Shares in the world's fourth-largest iron ore producer fell nine per cent at one point on Wednesday after it decided not to go through with the bond sale. That's because the deal had been designed to push out by a couple of years repayments on some of its $7.5 billion of net debt.
Shelving these plans creates no looming disaster for Fortescue. The company still has two years before its debts start coming due. But the price of iron ore has fallen by more than half over the past 12 months and will probably continue to drop as new low-cost supplies keep coming online. The worry is that bondholders will demand even more punishing terms next time Fortescue tries to sell bonds. In an extreme case, the company may even find itself shut out of the debt market.
Other highly indebted mining companies have paid a harsher price for dragging their feet. Anglo-Russian gold miner Petropavlovsk only launched a hugely dilutive rights issue last month, two and a half years after gold prices started melting. By the time it pulled the trigger, its share price had fallen 96 per cent. American bullion producer Allied Nevada Gold filed for bankruptcy earlier this month after a December capital raise failed to fix its finances.

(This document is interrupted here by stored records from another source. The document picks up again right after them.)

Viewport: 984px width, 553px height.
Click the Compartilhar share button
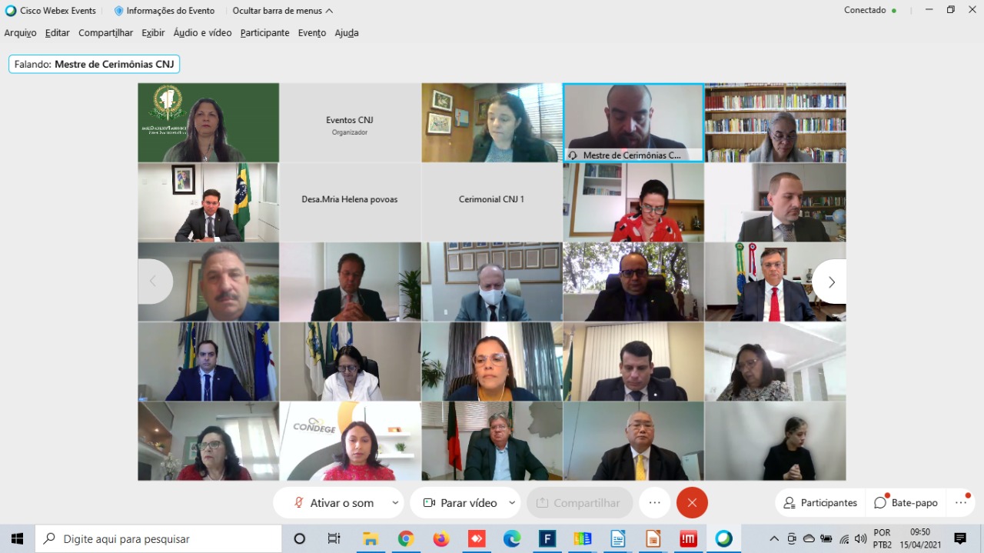(x=579, y=503)
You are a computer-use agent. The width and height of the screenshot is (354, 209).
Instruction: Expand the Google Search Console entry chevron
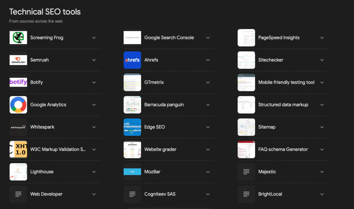point(208,38)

These are lessons American shale producers and the companies that service them would do well to learn. US light crude hit a fresh six-year low near $43 per barrel this week. At that level, many shale drillers who have largely relied on junk bonds to finance a recent production boom will be unprofitable.
Some US petroleum producers and service firms are already hitting the market, launching $30 billion of new debt and equity issues since oil prices started to plunge last October. Of that, close to $9 billion has come to market just this month, according to Thomson Reuters data. Anyone still sitting on the sidelines is playing a dangerous game.